KCB gets approval to begin Ethiopia operations

"The new strategy adopted for the international business is gaining momentum and underpins our regional expansion model," KCB Group CEO Joshua Oigara said.

“The new strategy adopted for the international business is gaining momentum and underpins our regional expansion model,” KCB Group CEO Joshua Oigara said.

NAIROBI, Kenya, Oct 29 – KCB Group has received approvals to begin operations in Ethiopia as it seeks to deepen its regional expansion.

The bank said on Thursday that authorities in Addis Ababa had granted clearance to run a Representative Office.

At the moment, KCB’s international business includes Uganda, Rwanda, Tanzania, Burundi and South Sudan.

“The new strategy adopted for the international business is gaining momentum and underpins our regional expansion model,” KCB Group CEO Joshua Oigara said while announcing the bank’s performance in the last nine months ending September 2015.

The bank hopes to use its presence in Addis Ababa to facilitate trade between Ethiopia and other East African countries while playing part in driving economic expansion in the country.

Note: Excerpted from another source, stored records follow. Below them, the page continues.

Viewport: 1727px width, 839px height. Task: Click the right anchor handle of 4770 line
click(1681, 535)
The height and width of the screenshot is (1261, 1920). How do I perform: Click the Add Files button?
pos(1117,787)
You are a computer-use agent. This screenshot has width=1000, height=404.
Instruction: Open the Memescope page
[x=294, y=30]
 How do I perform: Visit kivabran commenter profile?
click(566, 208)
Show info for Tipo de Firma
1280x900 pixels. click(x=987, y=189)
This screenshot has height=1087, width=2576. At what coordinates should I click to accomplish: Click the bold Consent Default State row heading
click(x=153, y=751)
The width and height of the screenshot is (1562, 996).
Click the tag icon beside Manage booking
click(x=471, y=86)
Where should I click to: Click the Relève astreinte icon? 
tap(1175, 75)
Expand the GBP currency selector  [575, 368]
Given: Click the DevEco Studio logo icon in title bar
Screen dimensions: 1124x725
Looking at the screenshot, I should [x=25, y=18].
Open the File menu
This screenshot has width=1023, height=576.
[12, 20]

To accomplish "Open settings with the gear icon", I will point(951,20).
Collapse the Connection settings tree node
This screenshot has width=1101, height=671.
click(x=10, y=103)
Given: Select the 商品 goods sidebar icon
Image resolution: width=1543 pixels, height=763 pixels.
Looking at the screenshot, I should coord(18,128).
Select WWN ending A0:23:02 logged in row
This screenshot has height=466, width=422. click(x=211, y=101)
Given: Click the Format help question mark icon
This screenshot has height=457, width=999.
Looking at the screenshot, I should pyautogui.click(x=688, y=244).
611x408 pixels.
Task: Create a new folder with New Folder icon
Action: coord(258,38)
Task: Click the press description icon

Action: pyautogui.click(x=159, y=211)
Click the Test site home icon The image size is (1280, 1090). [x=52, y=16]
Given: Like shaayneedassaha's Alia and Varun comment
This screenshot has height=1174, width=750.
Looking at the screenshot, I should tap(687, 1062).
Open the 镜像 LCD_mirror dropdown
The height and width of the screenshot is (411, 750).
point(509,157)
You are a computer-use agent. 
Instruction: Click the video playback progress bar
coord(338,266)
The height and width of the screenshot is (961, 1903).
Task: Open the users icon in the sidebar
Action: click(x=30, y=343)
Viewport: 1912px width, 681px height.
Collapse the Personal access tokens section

In 2013, Kenya signed a special status agreement (SSA) with Ethiopia, giving Kenyan companies the highest possible access to the country and focusing on areas of trade, investment, infrastructure and food security.

The lender’s profit before tax climbed 10 percent to Sh19.4 billion in the nine months ending September 2015. The earnings were buoyed by a substantial growth in net-interest income, fees and commissions and cost management initiatives.

KCB’s International Business grew by 74 percent year-on-year to contribute 12 percent of the Group’s profit, compared to 7 percent in the same period last year.

“Across the six markets we operate in, while we experienced a relatively challenging economic environment on the overall, we have seen the business show great resilience arising from our deliberate focus on prudent cost-management and efficiency in operations, a trajectory we expect to continue in the remaining part of 2015,” Oigara said.

Net interest income increased by 10 percent due to growth in the bank’s asset book partially impacted by the high cost of funds especially during the last quarter of September 2015, while gross fees and commissions grew by 14percent, attributable to new products and alternative channels tailored to meet customer needs and increased transactions volumes.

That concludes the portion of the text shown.